Exercise input ->
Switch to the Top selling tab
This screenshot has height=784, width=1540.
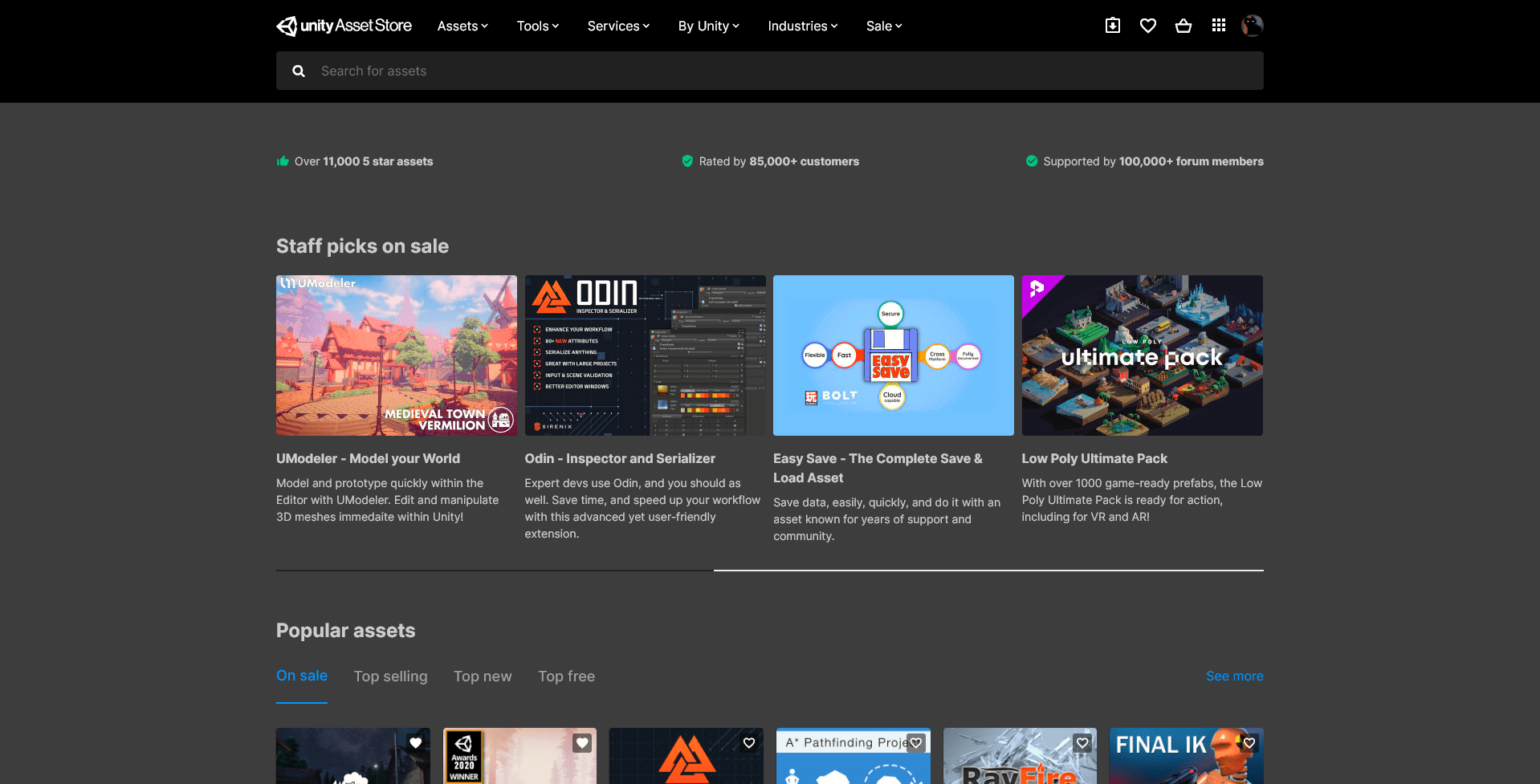(390, 676)
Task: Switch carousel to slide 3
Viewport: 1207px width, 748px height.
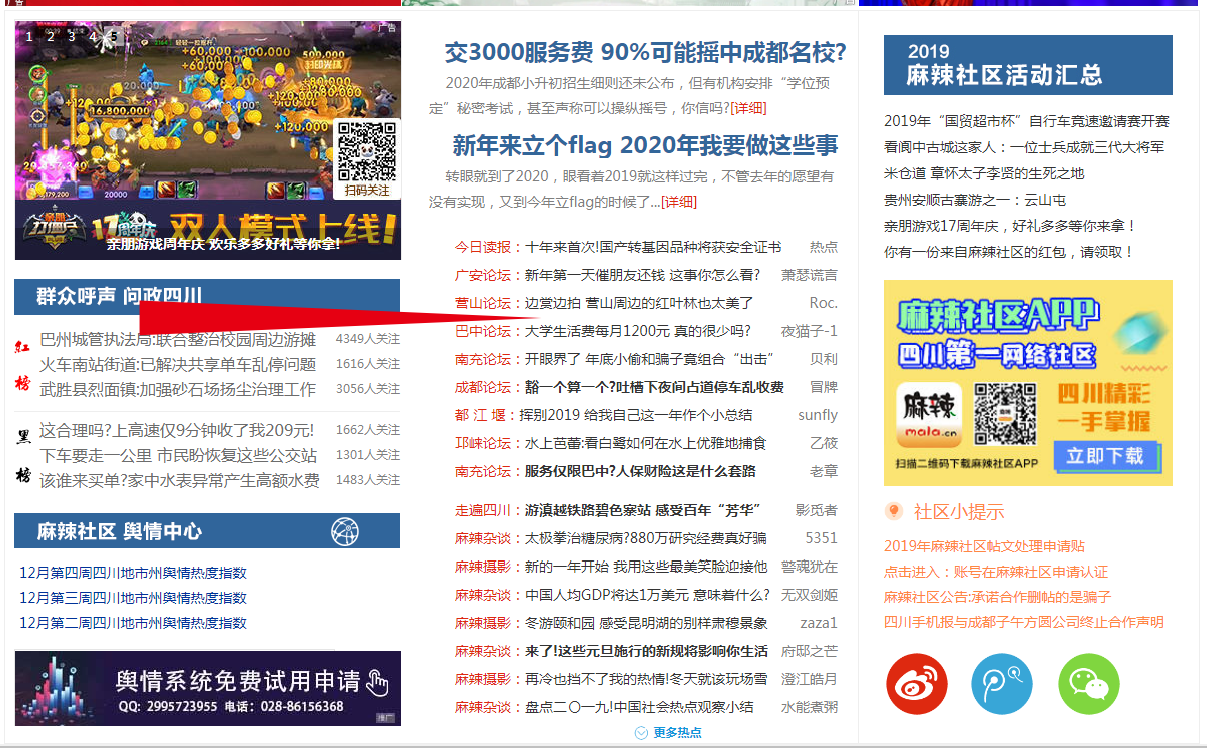Action: [72, 37]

Try it -> If you see a picture in the listing, skip it while copying everything else exactly.

Answer section ->
Switch to the Top selling tab
This screenshot has height=784, width=1540.
(390, 676)
Task: Switch carousel to slide 3
Viewport: 1207px width, 748px height.
Action: [72, 37]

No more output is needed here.